Pharmacopsychiatry
DOI: 10.1055/s-0044-100523
Original Paper
© Georg Thieme Verlag KG Stuttgart · New York

Prescription of Benzodiazepines and Related Drugs in Patients with Mild Cognitive Deficits and Alzheimer’s Disease

Philipp Hessmann
1  Department of Psychiatry and Psychotherapy, University Medical Center Goettingen, Germany
2  Center for Health Economics Research Hannover (CHERH), Leibniz University Hannover, Germany
,
Richard Dodel
3  Department of Neurology, Philipps-University Marburg, Germany
4  University Hospital Essen, Geriatric Centre Haus Berge, Contilia GmbH, Germany
,
Erika Baum
5  Department of General Practice, Philipps-University Marburg, Germany
,
Matthias J. Müller
6  Oberberg Clinics Berlin, Germany, and Faculty of Medicine, Justus-Liebig-University Giessen, Germany
,
Greta Paschke
7  Practice for General Medicine, Wiesbaden, Germany
,
Bernhard Kis
1  Department of Psychiatry and Psychotherapy, University Medical Center Goettingen, Germany
,
Jan Zeidler
2  Center for Health Economics Research Hannover (CHERH), Leibniz University Hannover, Germany
,
Mike Klora
2  Center for Health Economics Research Hannover (CHERH), Leibniz University Hannover, Germany
,
Jens-Peter Reese
8  Coordinating Center for Clinical Trials, Philipps-University Marburg, Germany
,
Monika Balzer-Geldsetzer
3  Department of Neurology, Philipps-University Marburg, Germany
4  University Hospital Essen, Geriatric Centre Haus Berge, Contilia GmbH, Germany
› Author Affiliations
Further Information

Publication History

received 13 November 2017
revised  17 December 2017

accepted  03 January 2018

Publication Date:
31 January 2018 (eFirst)

Abstract

Introduction Benzodiazepines and related drugs (BZDR) should be avoided in patients with cognitive impairment. We evaluated the relationship between a BZDR treatment and the health status of patients with Alzheimer’s disease (AD).

Methods Cross-sectional study in 395 AD patients using bivariate and multiple logistic analyses to assess correlations between the prescription of BZDR and patients’ characteristics (cognitive and functional capacity, health-related quality of life (HrQoL), neuropsychiatric symptoms).

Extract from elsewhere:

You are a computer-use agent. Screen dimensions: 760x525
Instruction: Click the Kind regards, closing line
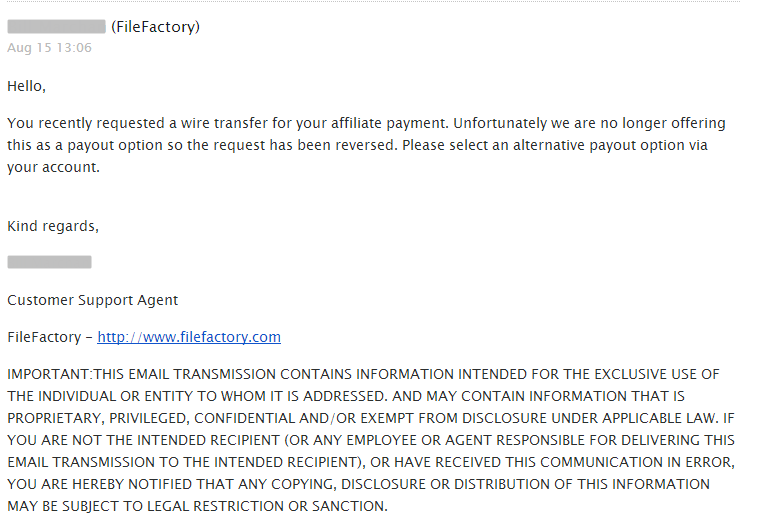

Results BZDR were used in 12.4% (n=49) of all participants. In bivariate analyses, the prescription was associated with a lower HrQoL, a higher need of care, and the presence of anxiety. Multivariate models revealed a higher risk of BZDR treatment in patients with depression (OR 3.85, 95% CI: 1.45 – 10.27). Community-dwelling participants and those treated by neurologists/psychiatrists had a lower risk of receiving BZDR (OR 0.33, 95% CI: 0.12 – 0.89 and OR 0.16, 95% CI: 0.07 – 0.36).

Discussion The inappropriate use of BZDR conflicts with national and international guidelines. We suggest evaluating indications and treatment duration and improving the knowledge of alternative therapies in healthcare institutions.